> _Problem to work on_:
Arrange the rows as a JSON list of strings, one string per row, beginning with the row that contains "关于东宏东升 (438, 79)" and running through the final row, with blank lines left out.
——
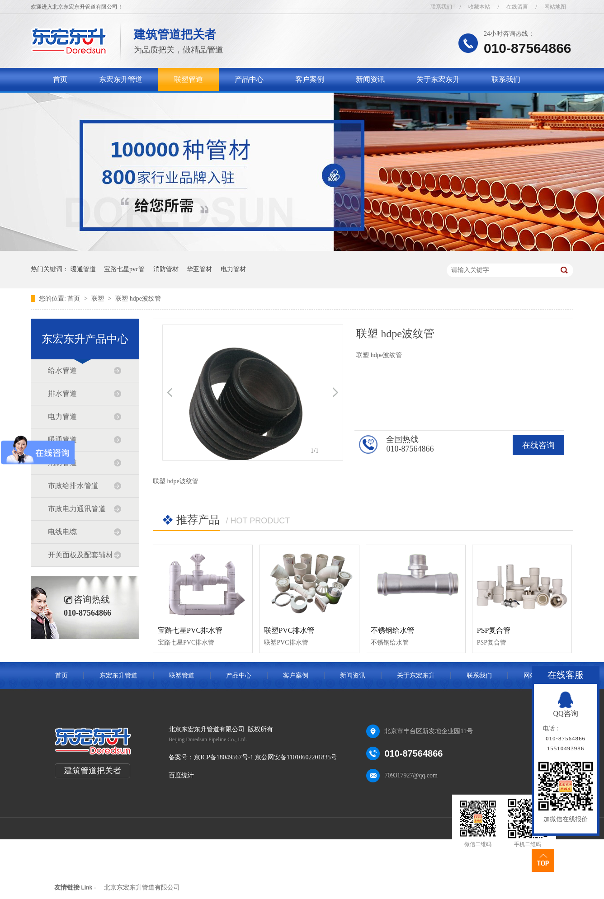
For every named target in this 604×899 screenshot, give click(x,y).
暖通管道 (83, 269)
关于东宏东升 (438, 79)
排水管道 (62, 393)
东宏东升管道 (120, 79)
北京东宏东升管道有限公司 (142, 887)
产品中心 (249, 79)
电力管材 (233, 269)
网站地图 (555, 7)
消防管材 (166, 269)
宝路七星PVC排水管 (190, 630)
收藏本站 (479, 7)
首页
——
> _Expected output_:
[
  "关于东宏东升 (438, 79)",
  "排水管道 (62, 393)",
  "东宏东升管道 (120, 79)",
  "北京东宏东升管道有限公司 (142, 887)",
  "产品中心 (249, 79)",
  "电力管材 (233, 269)",
  "网站地图 (555, 7)",
  "消防管材 (166, 269)",
  "宝路七星PVC排水管 (190, 630)",
  "收藏本站 (479, 7)",
  "首页"
]